May 7, 2026, 15.45-17.15
Aula A, Ca' Cappello

Preedee Hongsaton is a researcher, writer, translator, and editor into and out of the Thai language. His recent co-authored article is “Kite-Fighting in Siam at the Turn of the 20th Century: Social Time and Self-Control” (2026). He is currently part of a collaborative research programme Imperial Expansion and Intercultural Diplomacy: Treaty-making in Southeast Asia, c.1750−1920.

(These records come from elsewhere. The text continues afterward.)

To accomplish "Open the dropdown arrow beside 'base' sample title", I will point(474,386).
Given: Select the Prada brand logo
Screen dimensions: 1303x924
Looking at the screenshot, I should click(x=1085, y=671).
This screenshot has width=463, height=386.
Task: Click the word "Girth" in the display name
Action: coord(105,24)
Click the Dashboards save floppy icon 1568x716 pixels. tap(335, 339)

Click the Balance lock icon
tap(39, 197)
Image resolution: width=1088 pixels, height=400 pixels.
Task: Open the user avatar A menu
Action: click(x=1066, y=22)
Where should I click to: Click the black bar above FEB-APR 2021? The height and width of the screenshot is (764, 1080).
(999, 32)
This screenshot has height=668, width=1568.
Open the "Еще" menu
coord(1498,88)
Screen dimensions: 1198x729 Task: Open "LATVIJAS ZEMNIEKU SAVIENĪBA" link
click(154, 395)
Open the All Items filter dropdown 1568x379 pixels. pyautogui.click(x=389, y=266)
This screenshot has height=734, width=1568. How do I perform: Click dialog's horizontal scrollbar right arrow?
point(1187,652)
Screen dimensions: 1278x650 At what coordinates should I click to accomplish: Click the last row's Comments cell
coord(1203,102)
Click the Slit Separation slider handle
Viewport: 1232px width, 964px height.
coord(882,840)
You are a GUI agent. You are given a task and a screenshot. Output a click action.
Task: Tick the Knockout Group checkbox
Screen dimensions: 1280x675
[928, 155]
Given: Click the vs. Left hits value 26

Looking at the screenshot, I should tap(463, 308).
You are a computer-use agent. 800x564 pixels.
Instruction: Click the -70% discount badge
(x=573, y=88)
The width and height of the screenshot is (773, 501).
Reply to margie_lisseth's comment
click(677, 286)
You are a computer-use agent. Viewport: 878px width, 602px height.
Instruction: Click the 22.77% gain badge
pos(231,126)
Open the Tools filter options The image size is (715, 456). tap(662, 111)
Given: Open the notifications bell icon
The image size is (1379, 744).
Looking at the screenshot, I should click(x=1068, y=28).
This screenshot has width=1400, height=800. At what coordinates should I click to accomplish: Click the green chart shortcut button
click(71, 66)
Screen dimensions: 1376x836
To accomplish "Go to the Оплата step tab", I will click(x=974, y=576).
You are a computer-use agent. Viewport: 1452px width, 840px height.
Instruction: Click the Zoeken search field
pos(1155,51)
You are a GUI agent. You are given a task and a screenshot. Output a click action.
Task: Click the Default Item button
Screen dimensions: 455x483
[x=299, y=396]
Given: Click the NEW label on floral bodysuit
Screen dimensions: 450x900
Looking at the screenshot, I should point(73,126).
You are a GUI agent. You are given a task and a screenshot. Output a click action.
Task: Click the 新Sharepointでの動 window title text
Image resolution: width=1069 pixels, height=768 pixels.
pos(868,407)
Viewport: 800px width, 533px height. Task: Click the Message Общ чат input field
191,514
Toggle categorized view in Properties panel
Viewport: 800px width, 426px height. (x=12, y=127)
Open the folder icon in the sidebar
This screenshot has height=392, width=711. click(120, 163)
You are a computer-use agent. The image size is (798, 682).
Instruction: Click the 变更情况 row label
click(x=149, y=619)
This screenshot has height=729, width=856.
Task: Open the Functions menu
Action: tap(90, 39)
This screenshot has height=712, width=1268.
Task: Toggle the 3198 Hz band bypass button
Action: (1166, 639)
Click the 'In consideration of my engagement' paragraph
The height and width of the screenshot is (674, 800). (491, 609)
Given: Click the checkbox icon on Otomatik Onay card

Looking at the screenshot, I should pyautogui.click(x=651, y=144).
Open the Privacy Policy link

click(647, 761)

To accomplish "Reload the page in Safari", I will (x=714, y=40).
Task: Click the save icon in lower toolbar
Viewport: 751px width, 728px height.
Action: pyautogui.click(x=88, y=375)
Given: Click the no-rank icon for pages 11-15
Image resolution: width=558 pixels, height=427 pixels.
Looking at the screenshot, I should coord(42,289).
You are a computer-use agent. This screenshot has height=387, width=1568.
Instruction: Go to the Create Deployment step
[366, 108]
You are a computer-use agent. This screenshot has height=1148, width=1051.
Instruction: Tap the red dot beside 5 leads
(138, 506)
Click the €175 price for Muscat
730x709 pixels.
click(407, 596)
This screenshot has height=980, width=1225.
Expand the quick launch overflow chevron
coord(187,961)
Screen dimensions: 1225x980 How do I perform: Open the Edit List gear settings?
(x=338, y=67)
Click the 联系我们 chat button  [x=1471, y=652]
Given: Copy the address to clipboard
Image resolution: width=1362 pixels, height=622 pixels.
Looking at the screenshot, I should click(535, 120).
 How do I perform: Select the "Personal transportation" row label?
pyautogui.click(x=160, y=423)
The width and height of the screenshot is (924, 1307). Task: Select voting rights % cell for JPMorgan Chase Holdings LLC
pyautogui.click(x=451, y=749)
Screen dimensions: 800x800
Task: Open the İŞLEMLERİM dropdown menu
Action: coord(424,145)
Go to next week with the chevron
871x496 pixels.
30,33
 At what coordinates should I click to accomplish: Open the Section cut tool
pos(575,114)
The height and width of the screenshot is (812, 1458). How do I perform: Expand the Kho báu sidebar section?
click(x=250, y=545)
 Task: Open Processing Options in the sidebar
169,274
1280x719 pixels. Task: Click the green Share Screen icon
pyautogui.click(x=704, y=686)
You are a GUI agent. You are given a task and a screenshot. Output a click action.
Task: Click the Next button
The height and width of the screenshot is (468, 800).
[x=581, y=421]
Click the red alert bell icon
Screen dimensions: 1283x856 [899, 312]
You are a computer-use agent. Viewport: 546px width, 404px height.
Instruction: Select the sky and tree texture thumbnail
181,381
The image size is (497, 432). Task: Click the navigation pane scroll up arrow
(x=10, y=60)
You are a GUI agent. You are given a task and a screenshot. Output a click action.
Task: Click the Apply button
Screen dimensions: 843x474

“Tam arai tamjai khue thai thae” [doing whatever one wants is the true way of the Thais] is one of the unwritten mottos—or critiques— illustrative of the perception that Thais are not the most rule-abiding or punctual people. The cultural history of time-keeping in Siam can be bracketed between Simon de la Loubère’s comment in the 1680s that Siamese men were “invincibly lazy” and Pridi Banomyong’s economic treatise, written after the 1932 Revolution that had recently overthrown the Siamese Absolute Monarchy, which asserted that the
“wretched” (nak lok) would also be eradicated. The wretched here were not the royals; rather, they were those who failed to maximise their productivity, resulting in unproductive land and, essentially, unproductive labour time.

These two moments appropriately frame the history of the emergence of leisure time in Siam/Thailand, which materialised during the latter part of the nineteenth century. Although not directly colonised, Siam became part of the European world-economy from the 1830s onward, much like its colonised Southeast Asian neighbours. Central to this process was the emergence of a new regime of time, which was integral to the making of the Thai Absolute Monarchy. This talk examines the intertwined history of state formation and economic transformation in Siam through the lens of leisure culture.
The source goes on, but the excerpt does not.